▶ _DOCUMENT_:
□ □ □ □ □
The Internet of Things: Divided Infringement

November 10, 2016

Authored and Edited by James D. Stein; Matthew J. Hlinka; Kenie Ho; Stephanie M. Sanders

Some analysts predict the Internet of Things (IoT) market will grow from nearly $2 trillion in 2013 to $7 trillion in 2020. With this rapid growth comes new challenges for companies trying to protect and enforce their patent rights. Of particular concern for IoT companies is divided or joint infringement issues.

To prove infringement, a patent owner typically must show that a single party sells a product or performs a process that meets all elements of a patent claim. IoT inventions, however, often create value for consumers by connecting disparate devices—usually made by different entities—in creative ways.

For example, in an IoT smart home, entertainment systems, lighting, appliances, climate control, and power meters may all work together to optimize the home environment while minimizing power consumption. In the real world, each of these devices could be made, sold, or used by different entities. An IoT patent might be directed to using all of these devices together in a novel way; thus no single entity by itself practices the patented invention. This situation is known as divided or joint infringement, which can be difficult to prove.
□ □ □ □ □
▶ _DATASET EXCERPTS_:
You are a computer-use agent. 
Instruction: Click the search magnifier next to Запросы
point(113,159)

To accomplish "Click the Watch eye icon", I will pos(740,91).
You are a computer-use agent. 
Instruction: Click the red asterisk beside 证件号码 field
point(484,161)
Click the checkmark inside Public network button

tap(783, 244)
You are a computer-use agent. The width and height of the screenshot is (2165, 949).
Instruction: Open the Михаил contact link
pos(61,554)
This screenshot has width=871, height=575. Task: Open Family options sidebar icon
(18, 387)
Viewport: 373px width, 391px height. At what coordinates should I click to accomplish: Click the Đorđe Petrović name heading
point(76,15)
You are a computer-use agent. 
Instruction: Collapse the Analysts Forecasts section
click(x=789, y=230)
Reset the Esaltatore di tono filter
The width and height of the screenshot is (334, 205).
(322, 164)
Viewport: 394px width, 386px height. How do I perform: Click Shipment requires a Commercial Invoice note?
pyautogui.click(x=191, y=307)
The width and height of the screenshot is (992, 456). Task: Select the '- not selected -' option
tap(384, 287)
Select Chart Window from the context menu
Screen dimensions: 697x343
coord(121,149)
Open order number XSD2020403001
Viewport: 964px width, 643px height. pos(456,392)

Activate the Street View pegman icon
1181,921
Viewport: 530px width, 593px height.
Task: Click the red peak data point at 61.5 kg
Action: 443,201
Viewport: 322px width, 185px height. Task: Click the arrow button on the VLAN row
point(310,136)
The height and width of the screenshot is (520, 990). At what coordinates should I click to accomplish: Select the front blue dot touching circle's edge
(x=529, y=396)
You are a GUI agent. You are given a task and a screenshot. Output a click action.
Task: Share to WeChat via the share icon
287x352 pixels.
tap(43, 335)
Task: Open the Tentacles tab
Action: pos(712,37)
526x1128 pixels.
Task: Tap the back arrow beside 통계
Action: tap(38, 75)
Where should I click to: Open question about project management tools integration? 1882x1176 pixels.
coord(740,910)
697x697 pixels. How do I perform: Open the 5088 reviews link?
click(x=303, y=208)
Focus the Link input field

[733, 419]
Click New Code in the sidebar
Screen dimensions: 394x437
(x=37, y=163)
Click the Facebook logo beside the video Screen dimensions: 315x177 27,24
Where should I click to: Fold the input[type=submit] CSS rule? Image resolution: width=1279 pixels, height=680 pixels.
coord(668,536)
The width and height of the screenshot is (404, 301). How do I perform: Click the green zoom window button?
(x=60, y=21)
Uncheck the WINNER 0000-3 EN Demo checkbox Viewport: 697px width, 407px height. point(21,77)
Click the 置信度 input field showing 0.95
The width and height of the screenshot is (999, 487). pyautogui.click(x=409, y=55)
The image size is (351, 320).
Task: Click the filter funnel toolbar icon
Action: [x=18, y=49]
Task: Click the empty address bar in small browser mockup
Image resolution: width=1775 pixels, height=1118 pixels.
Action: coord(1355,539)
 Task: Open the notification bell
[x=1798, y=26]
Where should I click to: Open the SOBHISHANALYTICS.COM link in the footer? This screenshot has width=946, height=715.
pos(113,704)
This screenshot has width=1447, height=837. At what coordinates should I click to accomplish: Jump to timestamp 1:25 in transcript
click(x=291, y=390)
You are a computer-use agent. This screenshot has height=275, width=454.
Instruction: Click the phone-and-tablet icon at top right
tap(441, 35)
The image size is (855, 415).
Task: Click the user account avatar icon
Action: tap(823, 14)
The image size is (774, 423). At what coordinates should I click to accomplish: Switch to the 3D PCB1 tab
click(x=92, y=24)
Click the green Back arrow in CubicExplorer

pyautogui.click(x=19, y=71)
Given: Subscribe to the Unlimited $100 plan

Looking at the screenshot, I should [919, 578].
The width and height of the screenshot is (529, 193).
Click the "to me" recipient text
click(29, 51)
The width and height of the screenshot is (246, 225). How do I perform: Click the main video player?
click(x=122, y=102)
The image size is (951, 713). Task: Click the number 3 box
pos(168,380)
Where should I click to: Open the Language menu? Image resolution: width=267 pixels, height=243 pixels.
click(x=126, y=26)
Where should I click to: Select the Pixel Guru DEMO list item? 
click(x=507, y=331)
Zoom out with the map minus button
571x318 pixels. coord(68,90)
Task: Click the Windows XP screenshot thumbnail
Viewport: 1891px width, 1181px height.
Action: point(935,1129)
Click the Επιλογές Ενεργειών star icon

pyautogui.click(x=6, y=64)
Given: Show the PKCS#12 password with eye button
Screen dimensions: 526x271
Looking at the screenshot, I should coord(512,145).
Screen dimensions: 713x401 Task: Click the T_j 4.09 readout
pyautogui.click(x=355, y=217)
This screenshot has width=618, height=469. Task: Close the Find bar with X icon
□ □ □ □ □
According to the article on divided infringement, what must a patent owner typically show to prove infringement? The records aren't needed for this.

▶ _FINISHED TASK_:
That a single party sells a product or performs a process that meets all elements of a patent claim.